Collected data entries:

++++++++++++++++++++

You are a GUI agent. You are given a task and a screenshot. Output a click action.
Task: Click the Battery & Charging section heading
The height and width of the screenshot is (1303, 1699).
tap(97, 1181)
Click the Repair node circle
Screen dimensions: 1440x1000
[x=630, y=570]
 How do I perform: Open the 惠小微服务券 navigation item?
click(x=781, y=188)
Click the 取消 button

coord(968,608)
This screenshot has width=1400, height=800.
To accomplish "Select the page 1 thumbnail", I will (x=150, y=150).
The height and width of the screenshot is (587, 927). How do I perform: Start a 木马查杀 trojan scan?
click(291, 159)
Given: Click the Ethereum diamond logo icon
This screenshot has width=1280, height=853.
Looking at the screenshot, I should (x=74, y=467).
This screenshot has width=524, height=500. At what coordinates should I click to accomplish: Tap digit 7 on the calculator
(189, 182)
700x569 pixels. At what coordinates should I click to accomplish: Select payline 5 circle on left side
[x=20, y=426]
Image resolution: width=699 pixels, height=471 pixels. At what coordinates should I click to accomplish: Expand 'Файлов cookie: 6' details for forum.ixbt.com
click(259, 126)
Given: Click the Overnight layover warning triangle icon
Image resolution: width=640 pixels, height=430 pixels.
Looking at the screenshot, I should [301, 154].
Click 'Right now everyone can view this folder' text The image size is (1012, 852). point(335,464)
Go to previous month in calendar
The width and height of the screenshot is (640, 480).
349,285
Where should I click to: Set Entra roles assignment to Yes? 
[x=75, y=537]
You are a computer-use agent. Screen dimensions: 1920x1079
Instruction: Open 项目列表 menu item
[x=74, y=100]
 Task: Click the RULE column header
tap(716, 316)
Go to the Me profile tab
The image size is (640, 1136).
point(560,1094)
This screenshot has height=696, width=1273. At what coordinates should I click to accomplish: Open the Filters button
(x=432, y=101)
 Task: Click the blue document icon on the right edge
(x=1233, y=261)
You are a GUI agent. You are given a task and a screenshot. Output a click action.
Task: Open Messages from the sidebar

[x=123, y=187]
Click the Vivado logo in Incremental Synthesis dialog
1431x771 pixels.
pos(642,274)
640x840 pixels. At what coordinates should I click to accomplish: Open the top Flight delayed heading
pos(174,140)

++++++++++++++++++++

## Required work
Transcribe all of the entries without alteration.

## Solution to the exercise
You are a GUI agent. You are given a task and a screenshot. Output a click action.
Task: Click the Battery & Charging section heading
The height and width of the screenshot is (1303, 1699).
tap(97, 1181)
Click the Repair node circle
Screen dimensions: 1440x1000
[x=630, y=570]
 How do I perform: Open the 惠小微服务券 navigation item?
click(x=781, y=188)
Click the 取消 button

coord(968,608)
This screenshot has width=1400, height=800.
To accomplish "Select the page 1 thumbnail", I will (x=150, y=150).
The height and width of the screenshot is (587, 927). How do I perform: Start a 木马查杀 trojan scan?
click(291, 159)
Given: Click the Ethereum diamond logo icon
This screenshot has width=1280, height=853.
Looking at the screenshot, I should (x=74, y=467).
This screenshot has width=524, height=500. At what coordinates should I click to accomplish: Tap digit 7 on the calculator
(189, 182)
700x569 pixels. At what coordinates should I click to accomplish: Select payline 5 circle on left side
[x=20, y=426]
Image resolution: width=699 pixels, height=471 pixels. At what coordinates should I click to accomplish: Expand 'Файлов cookie: 6' details for forum.ixbt.com
click(259, 126)
Given: Click the Overnight layover warning triangle icon
Image resolution: width=640 pixels, height=430 pixels.
Looking at the screenshot, I should [301, 154].
Click 'Right now everyone can view this folder' text The image size is (1012, 852). point(335,464)
Go to previous month in calendar
The width and height of the screenshot is (640, 480).
349,285
Where should I click to: Set Entra roles assignment to Yes? 
[x=75, y=537]
You are a computer-use agent. Screen dimensions: 1920x1079
Instruction: Open 项目列表 menu item
[x=74, y=100]
 Task: Click the RULE column header
tap(716, 316)
Go to the Me profile tab
The image size is (640, 1136).
point(560,1094)
This screenshot has height=696, width=1273. At what coordinates should I click to accomplish: Open the Filters button
(x=432, y=101)
 Task: Click the blue document icon on the right edge
(x=1233, y=261)
You are a GUI agent. You are given a task and a screenshot. Output a click action.
Task: Open Messages from the sidebar

[x=123, y=187]
Click the Vivado logo in Incremental Synthesis dialog
1431x771 pixels.
pos(642,274)
640x840 pixels. At what coordinates should I click to accomplish: Open the top Flight delayed heading
pos(174,140)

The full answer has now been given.